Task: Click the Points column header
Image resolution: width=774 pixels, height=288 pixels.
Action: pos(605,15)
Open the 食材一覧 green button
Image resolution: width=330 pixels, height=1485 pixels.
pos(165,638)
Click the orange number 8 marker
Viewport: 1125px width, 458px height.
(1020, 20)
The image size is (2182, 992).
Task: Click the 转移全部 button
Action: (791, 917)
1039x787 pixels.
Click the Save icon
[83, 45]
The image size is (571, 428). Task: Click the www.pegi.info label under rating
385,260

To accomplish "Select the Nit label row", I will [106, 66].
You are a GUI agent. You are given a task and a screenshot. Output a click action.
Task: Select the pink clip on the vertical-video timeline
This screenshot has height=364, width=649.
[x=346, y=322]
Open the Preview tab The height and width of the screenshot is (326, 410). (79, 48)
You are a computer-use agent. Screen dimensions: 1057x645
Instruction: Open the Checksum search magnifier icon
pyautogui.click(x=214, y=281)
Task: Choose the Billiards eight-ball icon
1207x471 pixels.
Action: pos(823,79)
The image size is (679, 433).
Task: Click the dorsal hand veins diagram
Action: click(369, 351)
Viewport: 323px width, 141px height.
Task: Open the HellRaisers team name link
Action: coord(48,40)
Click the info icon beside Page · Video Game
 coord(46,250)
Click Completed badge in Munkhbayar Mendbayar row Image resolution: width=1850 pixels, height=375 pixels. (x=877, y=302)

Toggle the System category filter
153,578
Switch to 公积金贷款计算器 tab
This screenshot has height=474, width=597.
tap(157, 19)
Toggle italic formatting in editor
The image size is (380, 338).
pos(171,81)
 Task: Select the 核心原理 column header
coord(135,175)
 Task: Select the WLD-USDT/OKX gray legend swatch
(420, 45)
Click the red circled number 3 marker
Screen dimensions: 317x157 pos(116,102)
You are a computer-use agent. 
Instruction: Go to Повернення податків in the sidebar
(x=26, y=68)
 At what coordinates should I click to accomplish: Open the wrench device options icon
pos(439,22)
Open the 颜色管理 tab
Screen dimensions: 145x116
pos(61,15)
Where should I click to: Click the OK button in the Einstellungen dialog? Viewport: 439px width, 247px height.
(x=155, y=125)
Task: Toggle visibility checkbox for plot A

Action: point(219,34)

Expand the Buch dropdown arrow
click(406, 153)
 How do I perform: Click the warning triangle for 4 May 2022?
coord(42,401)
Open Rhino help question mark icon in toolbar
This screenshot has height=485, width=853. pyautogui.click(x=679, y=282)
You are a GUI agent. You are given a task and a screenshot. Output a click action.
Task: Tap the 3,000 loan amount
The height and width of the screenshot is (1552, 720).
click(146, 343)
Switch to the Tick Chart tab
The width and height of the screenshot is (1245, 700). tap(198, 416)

================

From the records above, pull every line that has the string "agent" and copy it.

You are a GUI agent. You are given a task and a screenshot. Output a click action.
You are a computer-use agent. Screen dimensions: 1057x645
You are a computer-use agent. 
You are a GUI agent. You are given a task and a screenshot. Output a click action.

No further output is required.